[Required work] A word-for-word transcription of every record is needed.

[Dataset entries]
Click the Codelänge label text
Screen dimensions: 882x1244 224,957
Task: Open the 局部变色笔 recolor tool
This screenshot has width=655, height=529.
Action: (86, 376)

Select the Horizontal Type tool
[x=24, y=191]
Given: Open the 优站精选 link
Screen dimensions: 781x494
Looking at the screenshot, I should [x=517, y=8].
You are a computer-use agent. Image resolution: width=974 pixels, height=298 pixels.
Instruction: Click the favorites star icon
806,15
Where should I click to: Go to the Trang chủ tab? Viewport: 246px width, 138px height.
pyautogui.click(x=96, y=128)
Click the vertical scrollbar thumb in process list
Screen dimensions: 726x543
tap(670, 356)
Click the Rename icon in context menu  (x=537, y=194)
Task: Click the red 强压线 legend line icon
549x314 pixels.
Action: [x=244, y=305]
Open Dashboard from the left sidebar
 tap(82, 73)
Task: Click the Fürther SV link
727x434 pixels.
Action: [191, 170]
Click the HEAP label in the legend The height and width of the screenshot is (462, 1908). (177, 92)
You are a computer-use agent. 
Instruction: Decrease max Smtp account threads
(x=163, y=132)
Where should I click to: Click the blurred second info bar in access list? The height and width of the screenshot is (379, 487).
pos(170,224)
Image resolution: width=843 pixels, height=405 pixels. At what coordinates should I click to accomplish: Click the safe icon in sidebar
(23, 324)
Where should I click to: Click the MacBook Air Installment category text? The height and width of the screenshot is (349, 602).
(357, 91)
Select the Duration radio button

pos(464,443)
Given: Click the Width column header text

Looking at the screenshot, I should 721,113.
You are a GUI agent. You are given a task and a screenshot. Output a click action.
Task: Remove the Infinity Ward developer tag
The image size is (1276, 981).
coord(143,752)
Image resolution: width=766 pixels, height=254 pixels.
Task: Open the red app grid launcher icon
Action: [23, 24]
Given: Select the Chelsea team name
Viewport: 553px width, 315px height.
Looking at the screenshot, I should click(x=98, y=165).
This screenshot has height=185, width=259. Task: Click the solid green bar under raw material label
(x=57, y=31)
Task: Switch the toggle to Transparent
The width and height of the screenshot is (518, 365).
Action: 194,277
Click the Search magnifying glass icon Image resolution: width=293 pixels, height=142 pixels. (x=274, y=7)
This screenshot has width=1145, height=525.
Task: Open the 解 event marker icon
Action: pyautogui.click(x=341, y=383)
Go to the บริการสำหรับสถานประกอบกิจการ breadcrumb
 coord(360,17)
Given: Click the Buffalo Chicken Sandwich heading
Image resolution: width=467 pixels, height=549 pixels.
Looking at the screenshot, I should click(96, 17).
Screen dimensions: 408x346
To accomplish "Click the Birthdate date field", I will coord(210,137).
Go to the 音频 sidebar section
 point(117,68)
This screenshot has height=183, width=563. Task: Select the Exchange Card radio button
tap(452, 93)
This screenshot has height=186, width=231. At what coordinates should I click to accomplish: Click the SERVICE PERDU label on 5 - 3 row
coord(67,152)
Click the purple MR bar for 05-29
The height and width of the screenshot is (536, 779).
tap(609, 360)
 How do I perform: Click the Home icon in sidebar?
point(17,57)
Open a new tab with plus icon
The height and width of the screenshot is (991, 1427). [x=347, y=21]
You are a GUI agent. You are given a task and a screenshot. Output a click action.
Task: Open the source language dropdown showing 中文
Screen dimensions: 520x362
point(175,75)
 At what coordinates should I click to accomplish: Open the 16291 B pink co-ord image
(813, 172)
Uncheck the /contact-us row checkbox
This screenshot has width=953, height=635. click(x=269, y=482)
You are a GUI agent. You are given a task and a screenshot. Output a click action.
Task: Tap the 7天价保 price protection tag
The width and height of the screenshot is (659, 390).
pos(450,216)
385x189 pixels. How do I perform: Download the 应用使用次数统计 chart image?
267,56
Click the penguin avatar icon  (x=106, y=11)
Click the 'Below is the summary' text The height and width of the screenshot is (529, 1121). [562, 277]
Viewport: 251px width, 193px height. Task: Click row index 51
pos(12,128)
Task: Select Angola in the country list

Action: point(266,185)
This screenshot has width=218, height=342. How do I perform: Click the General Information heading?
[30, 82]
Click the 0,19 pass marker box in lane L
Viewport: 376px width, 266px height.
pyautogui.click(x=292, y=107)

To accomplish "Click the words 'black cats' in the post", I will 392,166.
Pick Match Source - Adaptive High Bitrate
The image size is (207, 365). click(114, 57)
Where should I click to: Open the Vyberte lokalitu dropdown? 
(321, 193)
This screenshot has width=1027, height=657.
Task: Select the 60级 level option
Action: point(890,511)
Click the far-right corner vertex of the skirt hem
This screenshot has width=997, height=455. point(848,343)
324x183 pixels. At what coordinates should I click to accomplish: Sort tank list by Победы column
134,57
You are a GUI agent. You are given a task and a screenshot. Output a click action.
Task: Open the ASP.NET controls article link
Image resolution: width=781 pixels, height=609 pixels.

[Response for this exercise]
Click the Codelänge label text
Screen dimensions: 882x1244 224,957
Task: Open the 局部变色笔 recolor tool
This screenshot has width=655, height=529.
Action: (86, 376)

Select the Horizontal Type tool
[x=24, y=191]
Given: Open the 优站精选 link
Screen dimensions: 781x494
Looking at the screenshot, I should [x=517, y=8].
You are a computer-use agent. Image resolution: width=974 pixels, height=298 pixels.
Instruction: Click the favorites star icon
806,15
Where should I click to: Go to the Trang chủ tab? Viewport: 246px width, 138px height.
pyautogui.click(x=96, y=128)
Click the vertical scrollbar thumb in process list
Screen dimensions: 726x543
tap(670, 356)
Click the Rename icon in context menu  (x=537, y=194)
Task: Click the red 强压线 legend line icon
549x314 pixels.
Action: [x=244, y=305]
Open Dashboard from the left sidebar
 tap(82, 73)
Task: Click the Fürther SV link
727x434 pixels.
Action: [191, 170]
Click the HEAP label in the legend The height and width of the screenshot is (462, 1908). (177, 92)
You are a computer-use agent. 
Instruction: Decrease max Smtp account threads
(x=163, y=132)
Where should I click to: Click the blurred second info bar in access list? The height and width of the screenshot is (379, 487).
pos(170,224)
Image resolution: width=843 pixels, height=405 pixels. At what coordinates should I click to accomplish: Click the safe icon in sidebar
(23, 324)
Where should I click to: Click the MacBook Air Installment category text? The height and width of the screenshot is (349, 602).
(357, 91)
Select the Duration radio button

pos(464,443)
Given: Click the Width column header text

Looking at the screenshot, I should 721,113.
You are a GUI agent. You are given a task and a screenshot. Output a click action.
Task: Remove the Infinity Ward developer tag
The image size is (1276, 981).
coord(143,752)
Image resolution: width=766 pixels, height=254 pixels.
Task: Open the red app grid launcher icon
Action: [23, 24]
Given: Select the Chelsea team name
Viewport: 553px width, 315px height.
Looking at the screenshot, I should click(x=98, y=165).
This screenshot has height=185, width=259. Task: Click the solid green bar under raw material label
(x=57, y=31)
Task: Switch the toggle to Transparent
The width and height of the screenshot is (518, 365).
Action: 194,277
Click the Search magnifying glass icon Image resolution: width=293 pixels, height=142 pixels. (x=274, y=7)
This screenshot has width=1145, height=525.
Task: Open the 解 event marker icon
Action: pyautogui.click(x=341, y=383)
Go to the บริการสำหรับสถานประกอบกิจการ breadcrumb
 coord(360,17)
Given: Click the Buffalo Chicken Sandwich heading
Image resolution: width=467 pixels, height=549 pixels.
Looking at the screenshot, I should click(96, 17).
Screen dimensions: 408x346
To accomplish "Click the Birthdate date field", I will coord(210,137).
Go to the 音频 sidebar section
 point(117,68)
This screenshot has height=183, width=563. Task: Select the Exchange Card radio button
tap(452, 93)
This screenshot has height=186, width=231. At what coordinates should I click to accomplish: Click the SERVICE PERDU label on 5 - 3 row
coord(67,152)
Click the purple MR bar for 05-29
The height and width of the screenshot is (536, 779).
tap(609, 360)
 How do I perform: Click the Home icon in sidebar?
point(17,57)
Open a new tab with plus icon
The height and width of the screenshot is (991, 1427). [x=347, y=21]
You are a GUI agent. You are given a task and a screenshot. Output a click action.
Task: Open the source language dropdown showing 中文
Screen dimensions: 520x362
point(175,75)
 At what coordinates should I click to accomplish: Open the 16291 B pink co-ord image
(813, 172)
Uncheck the /contact-us row checkbox
This screenshot has width=953, height=635. click(x=269, y=482)
You are a GUI agent. You are given a task and a screenshot. Output a click action.
Task: Tap the 7天价保 price protection tag
The width and height of the screenshot is (659, 390).
pos(450,216)
385x189 pixels. How do I perform: Download the 应用使用次数统计 chart image?
267,56
Click the penguin avatar icon  (x=106, y=11)
Click the 'Below is the summary' text The height and width of the screenshot is (529, 1121). [562, 277]
Viewport: 251px width, 193px height. Task: Click row index 51
pos(12,128)
Task: Select Angola in the country list

Action: point(266,185)
This screenshot has width=218, height=342. How do I perform: Click the General Information heading?
[30, 82]
Click the 0,19 pass marker box in lane L
Viewport: 376px width, 266px height.
pyautogui.click(x=292, y=107)

To accomplish "Click the words 'black cats' in the post", I will 392,166.
Pick Match Source - Adaptive High Bitrate
The image size is (207, 365). click(114, 57)
Where should I click to: Open the Vyberte lokalitu dropdown? 
(321, 193)
This screenshot has width=1027, height=657.
Task: Select the 60级 level option
Action: point(890,511)
Click the far-right corner vertex of the skirt hem
This screenshot has width=997, height=455. point(848,343)
324x183 pixels. At what coordinates should I click to accomplish: Sort tank list by Победы column
134,57
You are a GUI agent. You are given a task and a screenshot. Output a click action.
Task: Open the ASP.NET controls article link
Image resolution: width=781 pixels, height=609 pixels.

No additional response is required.